- _Text for analysis_

.....

In Elk Grove Village, we care about trees and the beautiful landscape that surrounds our community. We have published a variety of information below to help you and us take care of our community together. Please feel free to submit a service request if you cannot find the information that you are looking for or would like our specialized assistance.
Working Together to Keep Young Parkway Trees Healthy: Tree Watering Program
Thank you for your interest in the Village’s new parkway Tree Watering Program. This is a voluntary program available to residents who had a parkway tree replaced during previous year (for example: In 2020, trees planted in the Spring or Fall of 2019 are eligible for the program). The program provides a $25 credit on your water bill in exchange for assisting the Public Works Department by watering your parkway tree.
Public Works crews will place a tree bag on your tree. You will then need to add water to the tree bag twice per week. This is roughly the equivalent of 40 gallons of water over the course of the program.
Your $25 credit will appear on you water bill in September/October, after the program has completed.
To participate in the program contact the Public Works Department at (847) 734-8067 or fill out a request form online by clicking here.
How to Take Care of Your Young Parkway Tree Using a Tree Bag in Four Easy Steps
Step 1 - Public Works crews will install the tree watering bag on your young parkway tree. The bag installs easily, just place it at the base of the tree and zip it up.
Step 2 - Once installed, the tree bag will need to be filled with water. To find the opening, lift up on the manufacturer’s informational tag located at the top of the bag. Insert a standard garden hose and begin to fill with water.
Step 3 - Fill the tree bag approximately one-fourth full, and then pull up on the handles located at the top. Pull the bag up slightly off the ground and then set the bag back down. This will ensure that the bag sits flat at the tree base.
Step 4 - Once the tree bag is full, the water will drain out slowly over the next 8 to 24 hours. It will need to be filled twice per week, weather permitting. Do not fill more than twice per week or add any chemicals to the water (i.e. fertilizer). Keep watering the tree bag until mid-October, at which time Public Works crews will return to remove the tree bag.
Newly planted parkway tree require special care during their first few years. Our combined efforts will ensure proper establishment and healthy growth of the parkway tree.
Please note that the transplanting procedure is traumatic to a tree, and many trees may demonstrate symptoms of shock including withered leaves or leaf loss.
After trees are planted in the spring, the Public Works Department will normally add a tree watering bag in May or June. If the rainfall totals remain above average, the Public Works Department may elect to delay placing the bags until the weather dictates. The tree watering bags will be filled about once a week for the first year by our Public Works Department staff. Please do not water the tree during the first year as overwatering may be harmful to the tree.

.....

[Items excerpted from a collection]
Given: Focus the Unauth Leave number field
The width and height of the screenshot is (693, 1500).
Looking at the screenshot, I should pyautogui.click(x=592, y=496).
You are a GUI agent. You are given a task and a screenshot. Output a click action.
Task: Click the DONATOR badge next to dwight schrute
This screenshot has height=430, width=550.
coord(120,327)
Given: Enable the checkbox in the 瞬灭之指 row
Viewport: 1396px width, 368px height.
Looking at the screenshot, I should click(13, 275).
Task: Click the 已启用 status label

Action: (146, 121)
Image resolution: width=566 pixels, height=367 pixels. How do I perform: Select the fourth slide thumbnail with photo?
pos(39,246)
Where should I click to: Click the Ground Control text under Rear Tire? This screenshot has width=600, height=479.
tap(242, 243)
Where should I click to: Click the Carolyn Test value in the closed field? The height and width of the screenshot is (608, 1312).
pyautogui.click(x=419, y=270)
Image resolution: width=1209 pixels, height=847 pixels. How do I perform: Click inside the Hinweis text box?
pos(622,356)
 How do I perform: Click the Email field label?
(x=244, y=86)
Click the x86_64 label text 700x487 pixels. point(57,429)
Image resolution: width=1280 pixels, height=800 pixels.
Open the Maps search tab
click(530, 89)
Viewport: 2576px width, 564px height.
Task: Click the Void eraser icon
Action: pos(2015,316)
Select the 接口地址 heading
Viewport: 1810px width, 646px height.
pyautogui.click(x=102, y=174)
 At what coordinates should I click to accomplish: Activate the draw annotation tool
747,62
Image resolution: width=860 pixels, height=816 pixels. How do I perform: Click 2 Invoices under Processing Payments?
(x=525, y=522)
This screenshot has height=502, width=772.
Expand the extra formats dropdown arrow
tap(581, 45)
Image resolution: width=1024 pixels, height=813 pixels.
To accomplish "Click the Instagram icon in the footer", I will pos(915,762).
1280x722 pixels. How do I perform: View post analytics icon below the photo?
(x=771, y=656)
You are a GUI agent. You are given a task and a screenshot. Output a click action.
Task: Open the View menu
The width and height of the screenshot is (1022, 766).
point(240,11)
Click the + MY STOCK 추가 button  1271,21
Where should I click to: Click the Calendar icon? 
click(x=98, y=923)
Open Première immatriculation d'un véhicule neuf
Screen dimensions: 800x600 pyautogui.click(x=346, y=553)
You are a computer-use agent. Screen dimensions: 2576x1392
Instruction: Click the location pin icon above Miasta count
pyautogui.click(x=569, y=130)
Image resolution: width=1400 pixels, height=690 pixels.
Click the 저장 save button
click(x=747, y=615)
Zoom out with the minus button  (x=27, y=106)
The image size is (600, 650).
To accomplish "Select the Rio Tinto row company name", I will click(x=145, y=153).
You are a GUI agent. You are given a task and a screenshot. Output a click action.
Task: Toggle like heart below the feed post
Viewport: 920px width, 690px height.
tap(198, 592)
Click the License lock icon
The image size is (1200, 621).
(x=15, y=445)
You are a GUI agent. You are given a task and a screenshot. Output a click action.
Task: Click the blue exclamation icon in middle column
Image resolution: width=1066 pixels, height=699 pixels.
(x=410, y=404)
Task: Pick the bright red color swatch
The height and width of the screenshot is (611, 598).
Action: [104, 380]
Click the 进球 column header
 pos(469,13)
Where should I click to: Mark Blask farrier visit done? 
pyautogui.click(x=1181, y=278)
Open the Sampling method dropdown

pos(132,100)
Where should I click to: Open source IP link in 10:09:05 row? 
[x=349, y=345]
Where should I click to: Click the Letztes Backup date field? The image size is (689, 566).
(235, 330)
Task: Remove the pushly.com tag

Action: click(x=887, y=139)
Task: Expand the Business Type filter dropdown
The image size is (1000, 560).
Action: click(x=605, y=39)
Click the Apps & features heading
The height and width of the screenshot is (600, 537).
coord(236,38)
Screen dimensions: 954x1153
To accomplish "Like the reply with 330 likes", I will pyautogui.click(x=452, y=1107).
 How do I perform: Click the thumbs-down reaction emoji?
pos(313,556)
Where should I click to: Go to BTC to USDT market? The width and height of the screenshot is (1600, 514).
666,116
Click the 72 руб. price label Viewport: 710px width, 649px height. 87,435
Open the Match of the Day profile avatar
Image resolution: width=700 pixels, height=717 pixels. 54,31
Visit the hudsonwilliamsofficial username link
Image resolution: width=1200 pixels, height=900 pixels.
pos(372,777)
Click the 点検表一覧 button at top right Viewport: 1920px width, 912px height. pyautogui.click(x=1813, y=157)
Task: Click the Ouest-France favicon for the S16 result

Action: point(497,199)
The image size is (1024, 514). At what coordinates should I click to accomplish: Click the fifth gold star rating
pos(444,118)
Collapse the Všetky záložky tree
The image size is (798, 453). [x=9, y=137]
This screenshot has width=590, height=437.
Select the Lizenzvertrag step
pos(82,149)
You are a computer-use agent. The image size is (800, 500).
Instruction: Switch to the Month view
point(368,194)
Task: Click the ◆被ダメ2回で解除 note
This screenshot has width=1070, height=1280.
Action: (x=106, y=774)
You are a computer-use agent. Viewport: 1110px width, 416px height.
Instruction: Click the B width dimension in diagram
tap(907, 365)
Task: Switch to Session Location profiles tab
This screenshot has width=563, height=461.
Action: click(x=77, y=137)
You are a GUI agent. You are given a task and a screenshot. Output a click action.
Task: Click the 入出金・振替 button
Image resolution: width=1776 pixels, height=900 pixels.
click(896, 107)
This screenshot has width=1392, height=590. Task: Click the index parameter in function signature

.....

- _Work required_
Copy the portion of the parkway tree text starting with "After trees are" and going on through "to the tree.". Rely only on the parkway tree text.

- _Answer section_
After trees are planted in the spring, the Public Works Department will normally add a tree watering bag in May or June. If the rainfall totals remain above average, the Public Works Department may elect to delay placing the bags until the weather dictates. The tree watering bags will be filled about once a week for the first year by our Public Works Department staff. Please do not water the tree during the first year as overwatering may be harmful to the tree.